If I know when I’m acting from fear, or about to act from fear, then I can usually let go of the fear and remain in the calm centre. For me, recovery works when this “check-up” is my first response to a fear producing situation.
If the fear overwhelms me, or I miss the cue and act out of fear, my life gets unmanageable.
Other emotions and fear
What sometimes helps me identify fear are the other emotions it produces in me: Anger and Self-pity (helplessness). If anger is the corresponding emotion, I know I need to detach my “self” from who or what is causing the fear and the anger. I return to Step One and admit powerlessness.
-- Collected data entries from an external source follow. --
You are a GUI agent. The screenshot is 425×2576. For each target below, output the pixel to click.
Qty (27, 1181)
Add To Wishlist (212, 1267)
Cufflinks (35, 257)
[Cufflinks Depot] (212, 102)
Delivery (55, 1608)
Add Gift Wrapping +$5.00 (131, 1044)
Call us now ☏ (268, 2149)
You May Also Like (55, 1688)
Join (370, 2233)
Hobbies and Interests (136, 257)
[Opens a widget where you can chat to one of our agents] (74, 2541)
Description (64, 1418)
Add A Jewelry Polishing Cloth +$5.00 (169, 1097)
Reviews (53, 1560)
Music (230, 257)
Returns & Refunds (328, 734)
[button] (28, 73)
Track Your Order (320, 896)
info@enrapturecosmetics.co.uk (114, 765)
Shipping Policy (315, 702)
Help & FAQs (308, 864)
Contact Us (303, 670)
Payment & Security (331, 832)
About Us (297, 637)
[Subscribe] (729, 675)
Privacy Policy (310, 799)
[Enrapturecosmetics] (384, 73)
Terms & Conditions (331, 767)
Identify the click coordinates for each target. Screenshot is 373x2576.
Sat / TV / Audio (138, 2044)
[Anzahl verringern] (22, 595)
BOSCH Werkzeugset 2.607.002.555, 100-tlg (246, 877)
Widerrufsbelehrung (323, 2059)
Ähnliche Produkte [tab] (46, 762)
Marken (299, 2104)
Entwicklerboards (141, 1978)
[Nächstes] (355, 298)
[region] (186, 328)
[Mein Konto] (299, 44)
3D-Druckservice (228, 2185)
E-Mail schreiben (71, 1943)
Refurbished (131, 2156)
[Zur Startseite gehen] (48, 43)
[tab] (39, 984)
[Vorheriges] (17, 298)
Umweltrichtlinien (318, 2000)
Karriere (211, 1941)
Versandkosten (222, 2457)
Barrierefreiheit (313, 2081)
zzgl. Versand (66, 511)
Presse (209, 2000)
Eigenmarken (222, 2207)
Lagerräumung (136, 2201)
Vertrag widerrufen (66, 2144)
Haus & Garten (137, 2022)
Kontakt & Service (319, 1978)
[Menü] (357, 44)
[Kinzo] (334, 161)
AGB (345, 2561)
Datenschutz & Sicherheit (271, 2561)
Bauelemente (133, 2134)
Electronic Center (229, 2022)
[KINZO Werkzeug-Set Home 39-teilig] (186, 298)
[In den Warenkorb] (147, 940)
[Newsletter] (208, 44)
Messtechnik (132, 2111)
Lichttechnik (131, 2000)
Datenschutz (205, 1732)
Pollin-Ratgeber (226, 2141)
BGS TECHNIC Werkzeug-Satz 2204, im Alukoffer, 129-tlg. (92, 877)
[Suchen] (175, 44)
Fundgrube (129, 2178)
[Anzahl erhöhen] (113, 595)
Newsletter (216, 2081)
If distress or worry is the corresponding emotion, I know I need to let go of the fear, accept (which sometimes includes facing the fear), and quit focusing on feeling sorry for myself, or wishing someone or something would rescue/help me out of the fearful situation. I return to Step Three and reliance upon my Higher Power to show me how to take care of/help myself or regain trust that what is worrying me will be taken care of by my Higher Power.
Fear v Trust (Faith)
Fear, for me, is always the opposite of trust (faith). Faith means that my Higher Power is big enough and powerful enough to see me through any situation. When I doubt that the Higher Power is big enough, I try to become my own higher power, and that’s when serenity and sanity fly out the window.
For me, serenity is the reality that the Higher Power is always there for me, always available. It’s my responsibility to remember I am not alone; I am one with the Higher Power and the Higher Power has a plan and a will for my life, even in the fearful moments.